6/1/25

Histoire de la variole et son éradication par la vaccination

La variole tuait autrefois des millions de personnes chaque année. Voici comment l'humanité l'a vaincue.

Plus d'un million d'Américains sont morts du Covid-19, tandis que le bilan mondial dépasse les 15 millions de morts. C'est une tragédie horrifiante et largement évitable, qui risque de se reproduire alors que de nouvelles maladies comme la grippe aviaire frappent à notre porte.

Mais malgré tout ce que le monde a perdu ces dernières années, l'histoire des maladies infectieuses nous envoie un message sombre : cela aurait pu être encore pire. Ce bilan accablant s'est produit alors même que le coronavirus ne tue qu'environ 0,7 % des personnes qu'il infecte.

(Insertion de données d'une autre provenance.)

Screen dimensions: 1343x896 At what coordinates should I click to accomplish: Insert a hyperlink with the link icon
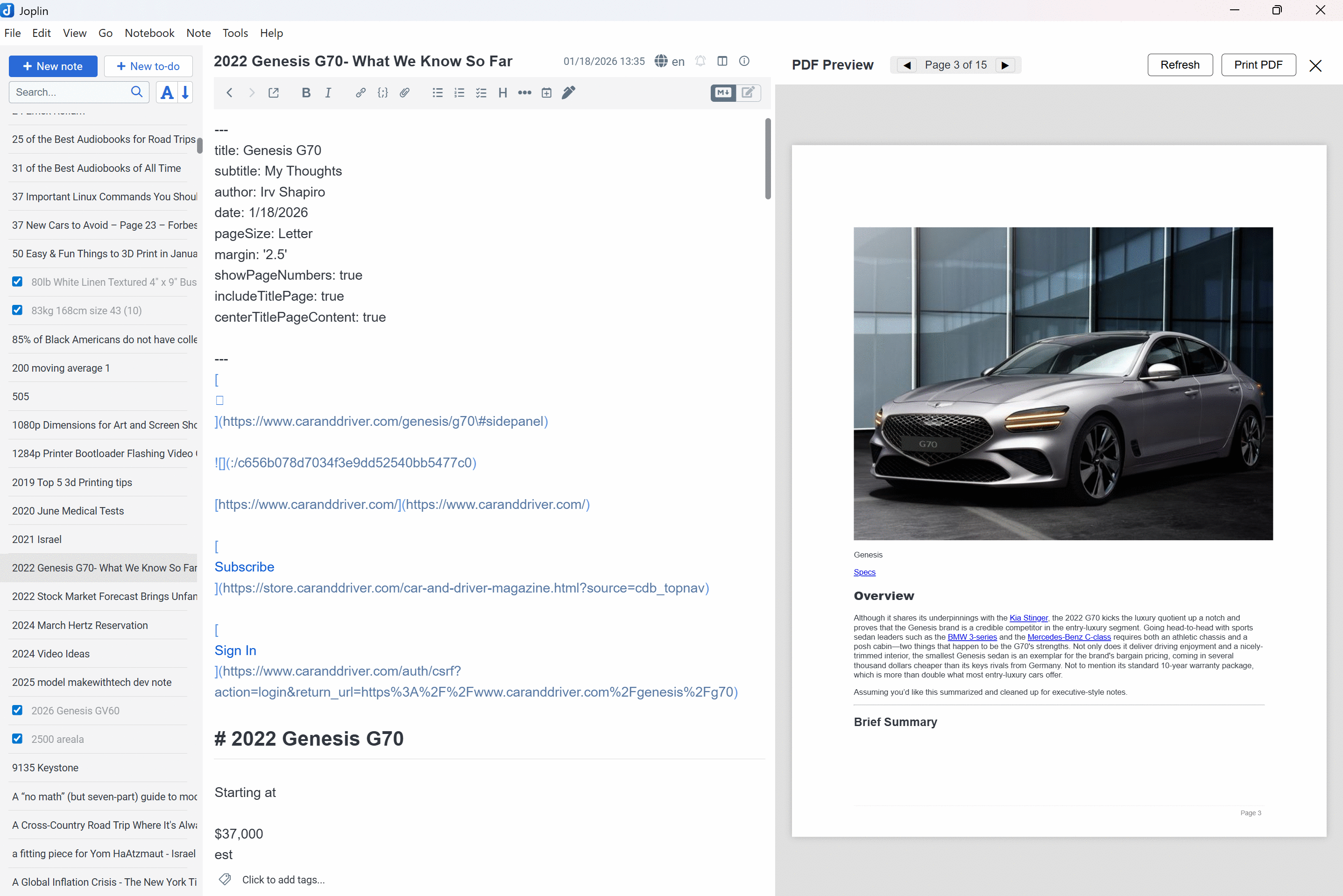[x=360, y=92]
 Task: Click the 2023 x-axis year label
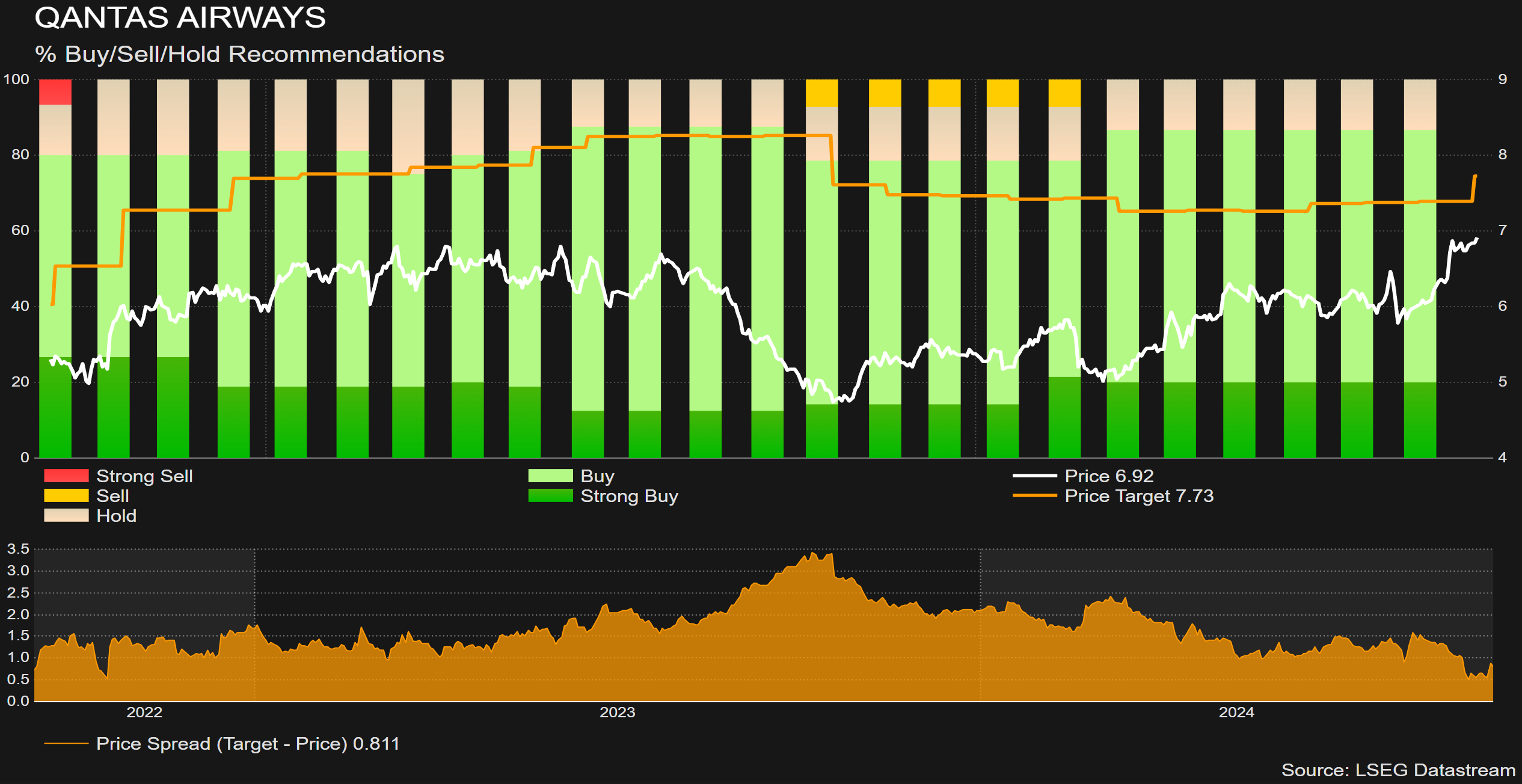pos(618,712)
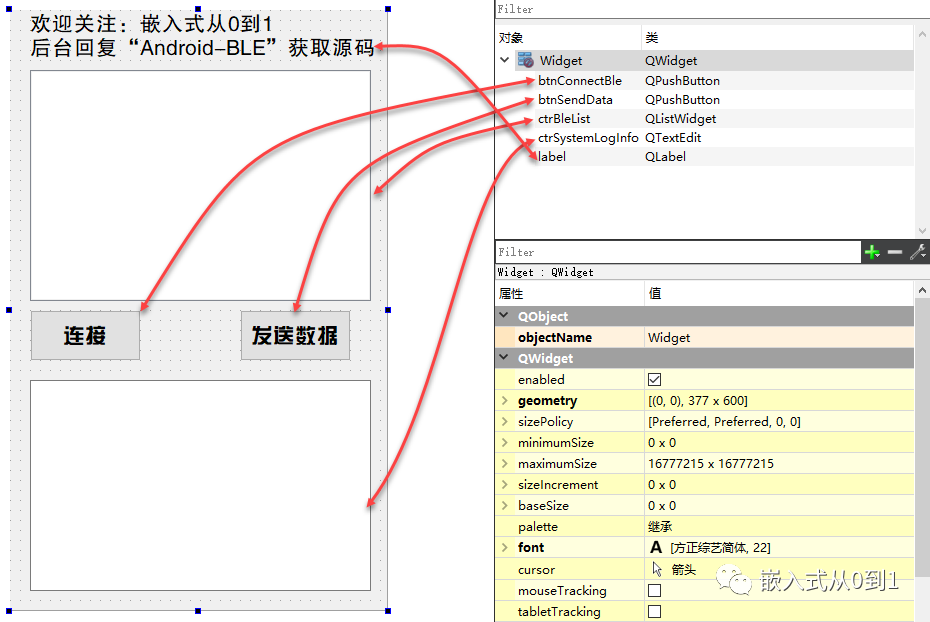Click the green plus add property icon
Image resolution: width=930 pixels, height=622 pixels.
pos(872,252)
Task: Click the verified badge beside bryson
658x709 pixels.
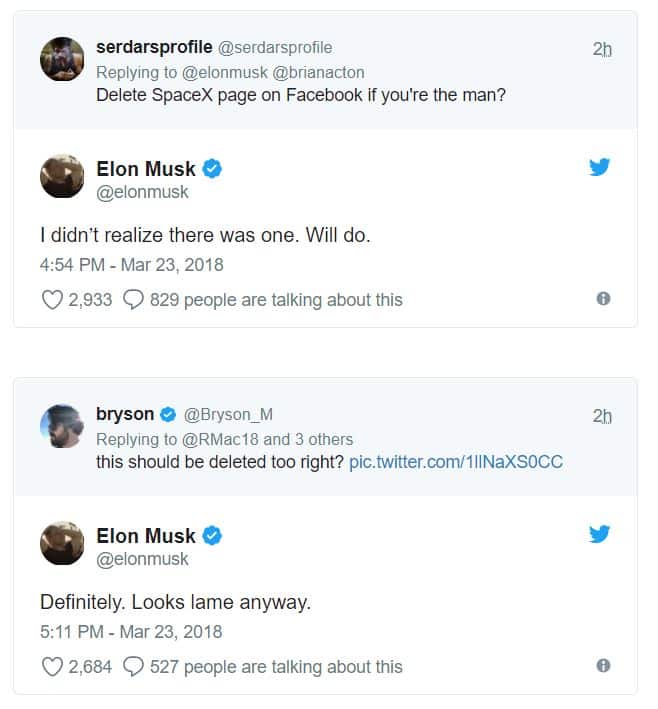Action: click(169, 414)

Imaginez qu'il en tue 30 % – et qu'il faille des siècles, et non des mois, pour développer un vaccin. Et imaginez que, plutôt que de toucher principalement les personnes âgées, il soit le plus meurtrier pour les jeunes enfants.

C'est la variole.

Les horreurs du Covid nous ont donné un bref aperçu de ce que signifie vivre dans un monde ravagé par les maladies. Il est facile d'oublier que, dans les pays riches, très peu de bébés meurent encore de maladies, que la plupart des infections sont traitables et que les vaccins sont disponibles quand on en a besoin. Pourtant, ce monde n'existe que depuis peu.

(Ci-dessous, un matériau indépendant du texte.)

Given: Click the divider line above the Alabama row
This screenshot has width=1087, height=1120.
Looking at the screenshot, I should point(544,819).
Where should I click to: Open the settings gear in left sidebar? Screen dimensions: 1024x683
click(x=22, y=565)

L'éradication de la variole en fut une étape clé. Tout au long du XXe siècle, pays après pays l'ont combattue. Le 8 mai 1980, l'Assemblée mondiale de la santé a déclaré qu'elle avait été éradiquée. Sa disparition progressive a mis fin à la souffrance et à la mort inutiles de millions de personnes chaque année.

Reconnaître cela ne minimise pas la souffrance provoquée par le coronavirus, ni ne pardonne les négligences qui nous laissent aujourd'hui encore mal préparés face à d'éventuelles pandémies. Cela nous rappelle seulement que des maladies bien plus contagieuses et bien plus mortelles existantes. Et il y a quelque chose de rassurant dans le fait que, dans le cas de la variole au moins, l'humanité a su relever le défi.

Grâce à la chance, à une vaccination agressive et à une coordination internationale ambitieuse, nous avons réduit l'impact des maladies infectieuses à son niveau le plus bas de l'histoire. Ce ne sera pas facile, mais nous pouvons le refaire. Pourtant, à l'occasion de cet anniversaire de l'éradication de la variole, les États-Unis et d'autres pays riches se désengagent honteusement de leur obligation d'aider les pays pauvres, tandis que le rejet des vaccins progresse. Ce faisant, nous oublions les leçons de l’éradication de la variole — qui a nécessité une coopération même entre ennemis géopolitiques — et nous nous identifions plus vulnérables à la prochaine grande menace sanitaire.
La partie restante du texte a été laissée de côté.